It is an area of carefully maintained wilderness. Apart from highway 60 that cuts the park in two there are almost no roads. There are no hotels but there are camp sites - some of them with hot showers – where you can put up a tent if there is space. You can hire a canoe and paddle somewhere deep into the wilderness. Once upon a time a canoe was the most important means of transport in Canada – in Algonquin Park it still is. The area is covered by a network of interconnected lakes and rivers, you can get your tent into a boat and paddle as far as you can and then camp on a lake shore. There will be no hot showers there and you will have to watch for bears – they may want to steal your food. Don't ever keep your food in the tent or a bear may want to join you there. You don't want that kind of a Teddy in your sleeping bag – they are fluffy to be sure but they have other qualities as well.
Sacred fire
There are a lot of paddling trails criss-crossing the park. There are not many walking trails, though, which is a pity as the area is really beautiful. There are rocky hills over the lakes, sometimes forming granite cliffs just over the shore. The views from those cliffs are stunning – virgin maple and spruce forest, islands in the middle of the lakes, rivers winding through swamps. The view from the cliff over Whitefish Lake is so breathtaking that one can almost feel the majesty of the Creator manifested there. I was walking the trail along this cliff with Ania and Ola when we heard somebody laughing in front of us.
Hahahaha! I thought I heard voices!”
It was a man dressed a bit like an Indian but without Indian features and speaking with distinctly English accent.
You heard our voices, didn't you?” I said.
I meant spiritual voices. This is a sacred rock on the Indians, they come here for a vision. The Indians are here today, on that peninsula on the lake, they have a pow wow today and tomorrow.”He pointed to the triangular peninsula in the middle of the lake. There was indeed the sound of drums coming from that direction.
A pow wow? Here? And what tribe is it?”
Algonquin.”
Algonquin? I thought they didn't exist any more.”
Oh yes they do. And they have their pow wow right now.”
Can the non-Algonquins go to their pow wow as well?”
Of course. Tomorrow at six in the morning there is the ceremony of greeting the sun and at noon the dances start.”
Veteran with his orders
It poured down at six and we didn't want to get out of the tent but it stopped later and at noon we were by the lake. There was quite a big camp at the peninsula, tents, cars, families with children. Some young men under a free standing roof structure tried the sound of a big drum. Away from the camp near the woods there was a camp fire where two girls in what looked like Indian dresses slowly moved their drum over the smoke. We wondered, though, were the Indians where. Most of those who camped there had neither facial features nor skin colour on Indians. Some people wore some kind of Indian clothing, there was even a new shop-bought tipi there, but it all looked a bit artificial. Some outfits look odd to say the least and didn't look Indian at all. For example there was a man in fringed leggings, trainer shoes and a red shirt with a long row of military orders. He approached us and said:
It will start a bit later, the grand entry will be at one. We ask not to take pictures during the Grand Entry. You don't know what the Grand Entry is? Every pow wow starts with one, when all the dancers enter the holy circle around the drums. We always dance clockwise around the drums, this is the direction in which the sun moves round the Earth. The veteran warriors open the procession. These days they are usually the ones that serve in the army. Behind them are men dancers in various styles, followed by the women and the children. No pictures are to be taken during the Grand Entry as well as during the Veteran Dance and the Flag Dance. The spiritual aspect of the ceremony has to be respected. You also have to stand during those dances and take your hat off, unless you have an eagle feather in it. During other dances you can take pictures and during the inter-tribal dance you can join in. The songs we sing have no lyrics, we chant just meaningless syllables. This is because the pow wow was traditionally a meeting of various tribes speaking different languages. We sing without words so no language is privileged.

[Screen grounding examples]
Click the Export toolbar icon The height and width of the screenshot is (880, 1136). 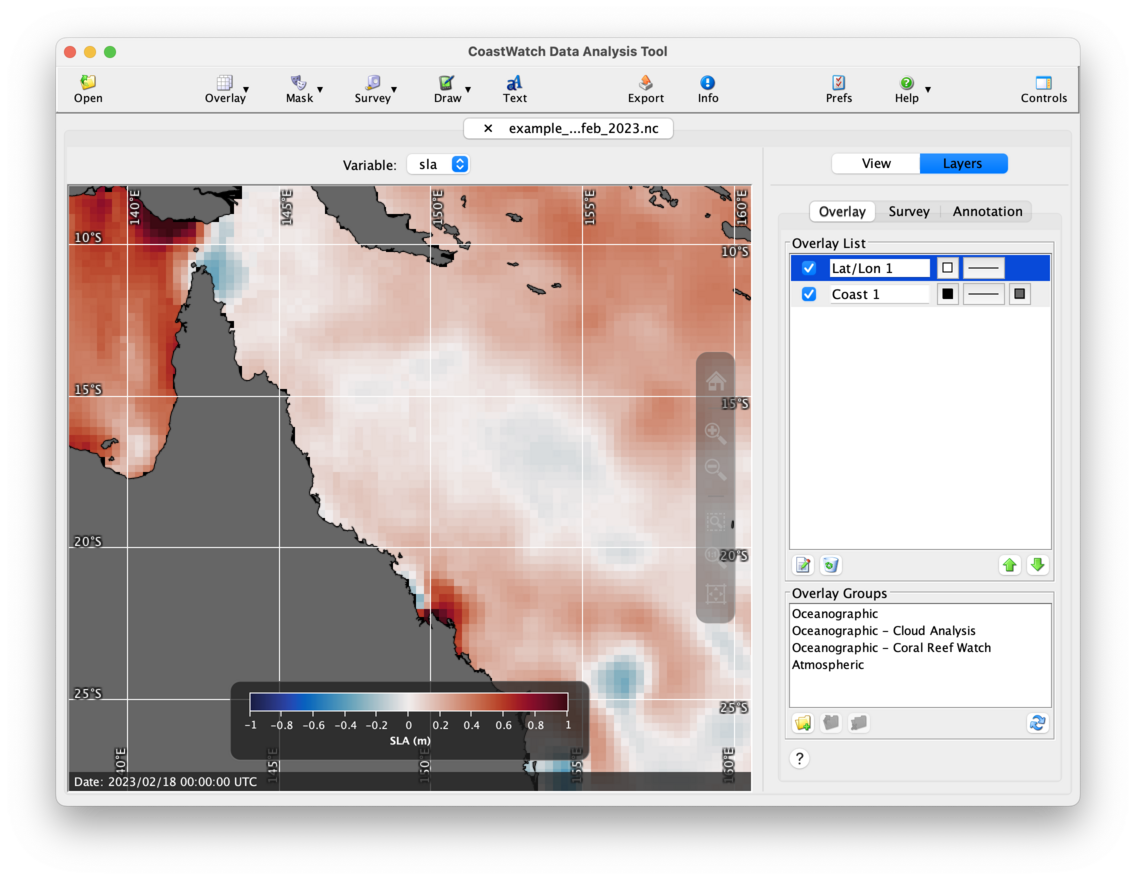tap(645, 88)
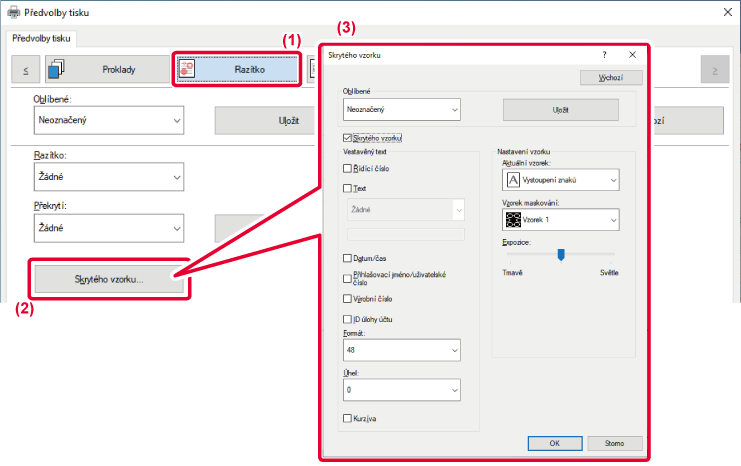Check the Kurzíva italic option

[x=347, y=418]
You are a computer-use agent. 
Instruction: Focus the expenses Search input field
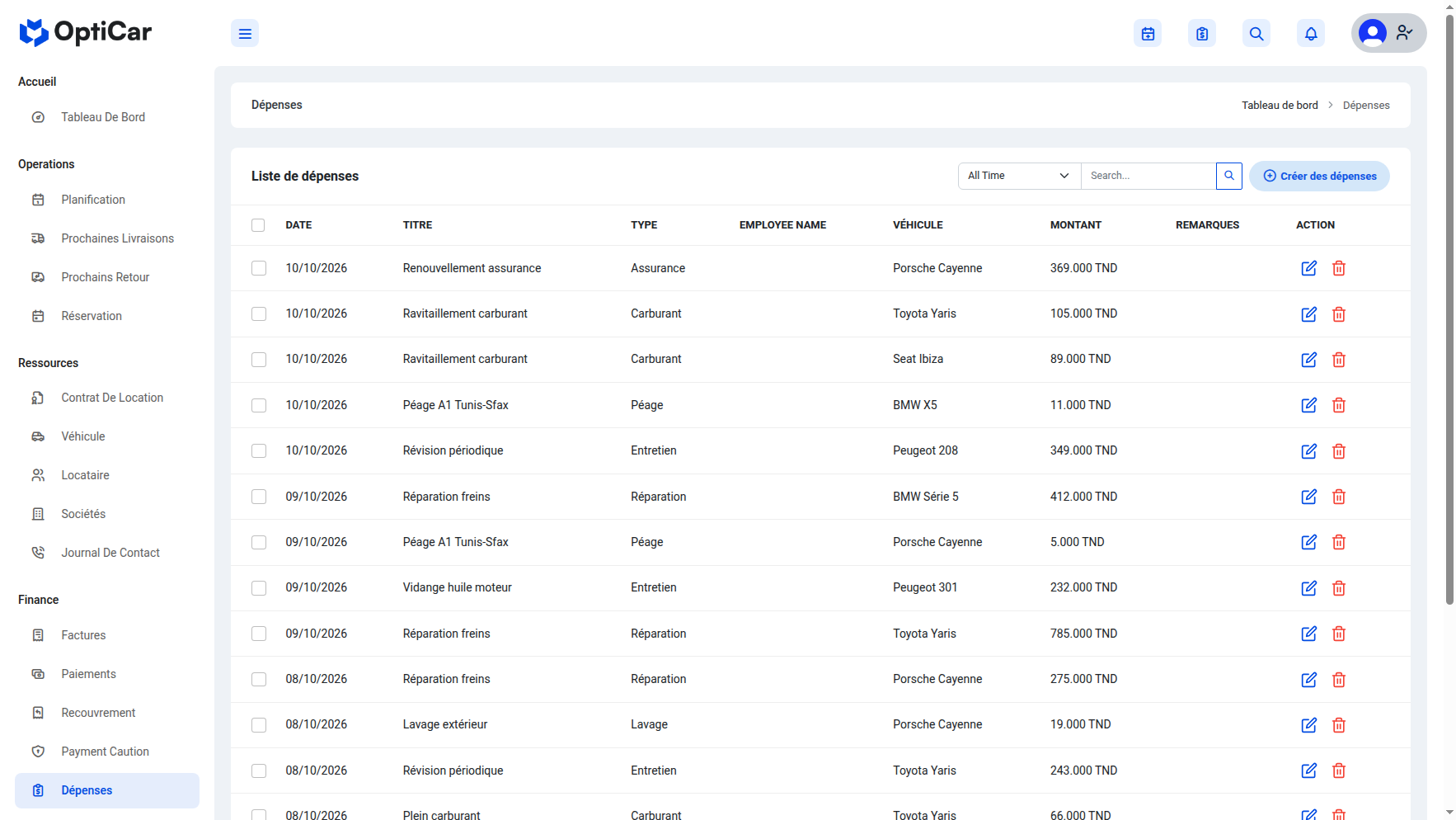[x=1148, y=176]
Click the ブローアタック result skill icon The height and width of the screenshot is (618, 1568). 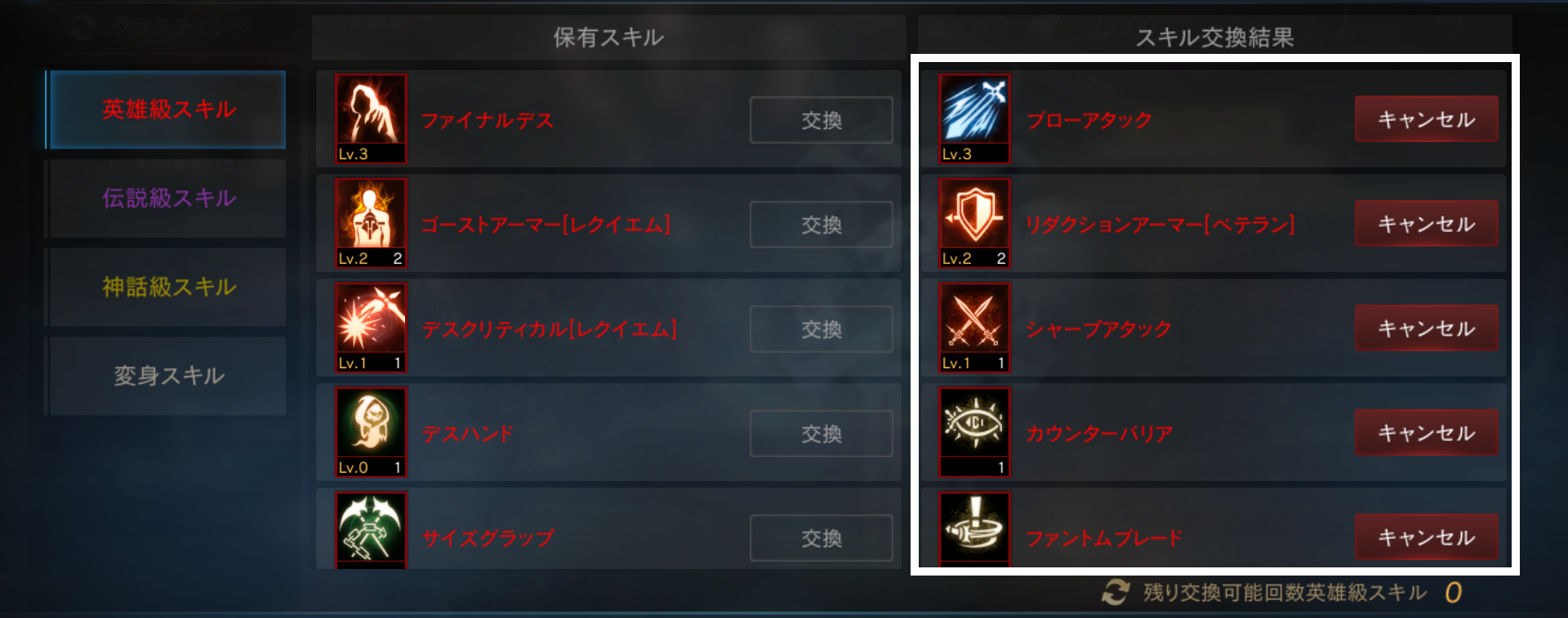[x=974, y=118]
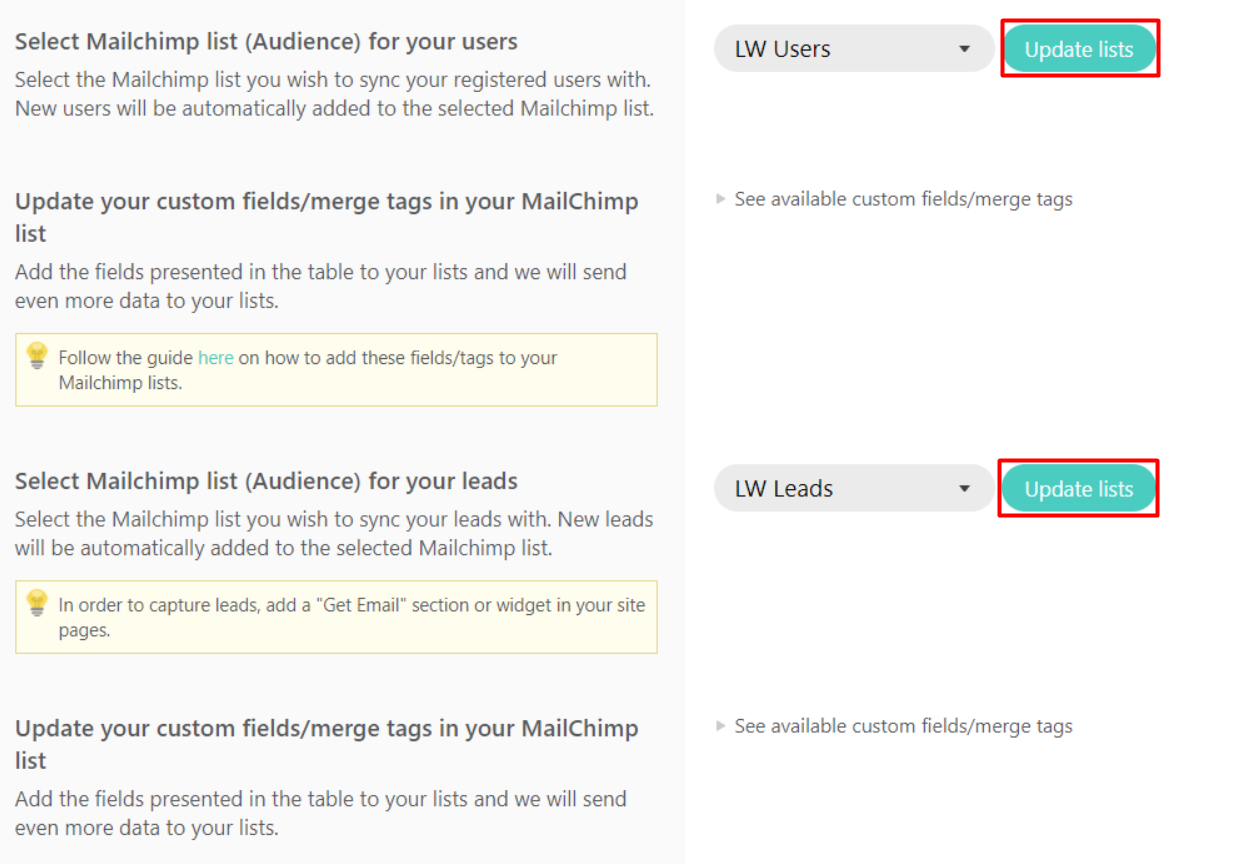Click the yellow tip box about adding fields to Mailchimp
This screenshot has height=864, width=1250.
click(336, 369)
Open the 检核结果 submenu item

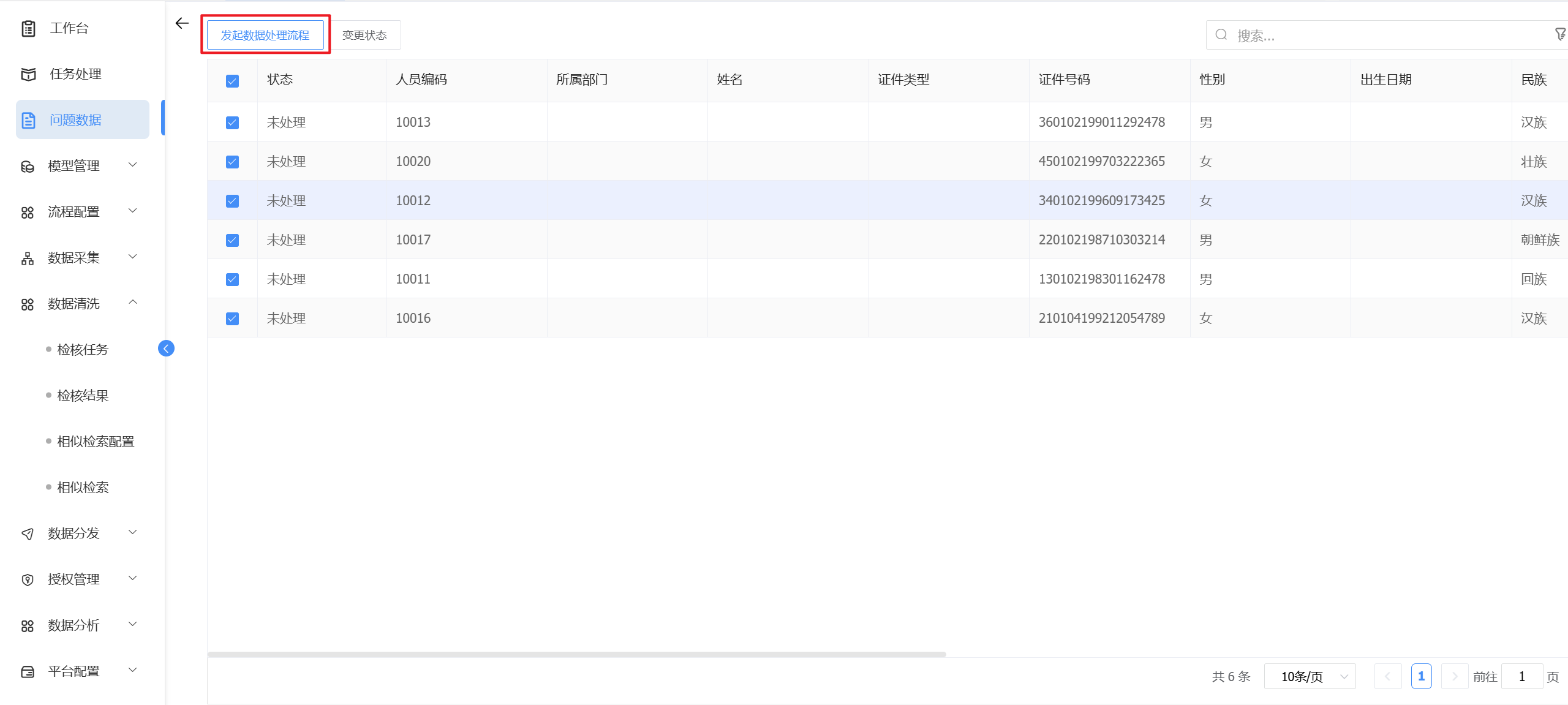coord(83,396)
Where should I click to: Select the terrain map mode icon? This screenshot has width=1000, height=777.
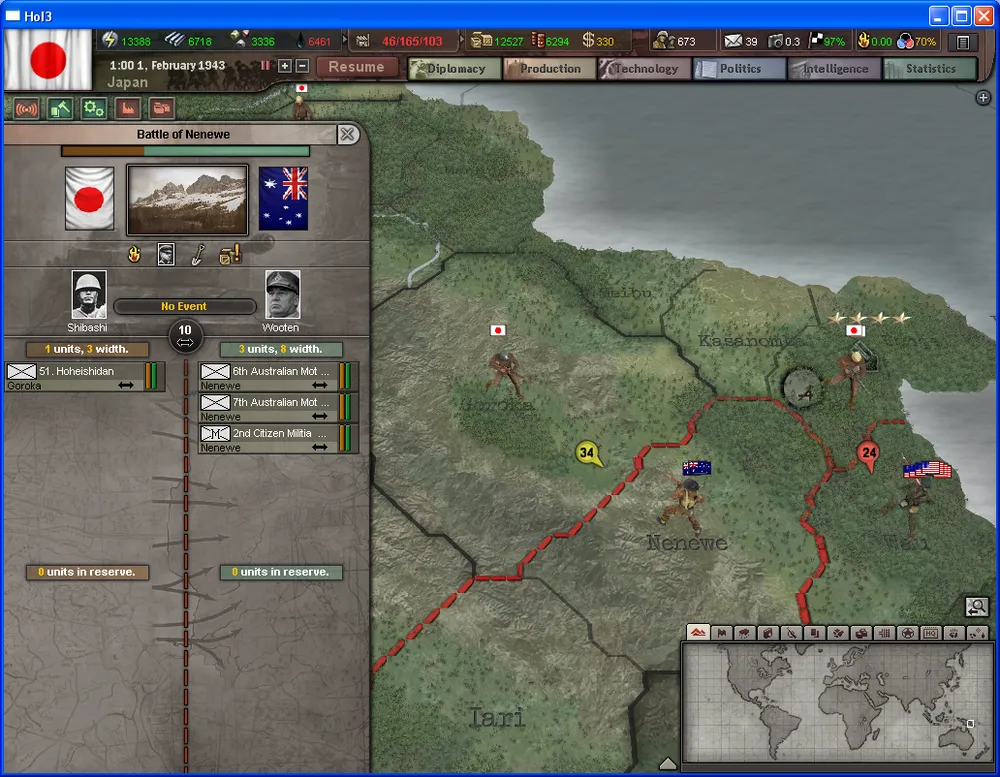tap(699, 633)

> _WHAT THE EXERCISE ASKS_: Please copy the Algonquin Park passage word for word, starting at "It is an area" and ending at "qualities as well.". The items play no role here.

> _PROBLEM SOLUTION_:
It is an area of carefully maintained wilderness. Apart from highway 60 that cuts the park in two there are almost no roads. There are no hotels but there are camp sites - some of them with hot showers – where you can put up a tent if there is space. You can hire a canoe and paddle somewhere deep into the wilderness. Once upon a time a canoe was the most important means of transport in Canada – in Algonquin Park it still is. The area is covered by a network of interconnected lakes and rivers, you can get your tent into a boat and paddle as far as you can and then camp on a lake shore. There will be no hot showers there and you will have to watch for bears – they may want to steal your food. Don't ever keep your food in the tent or a bear may want to join you there. You don't want that kind of a Teddy in your sleeping bag – they are fluffy to be sure but they have other qualities as well.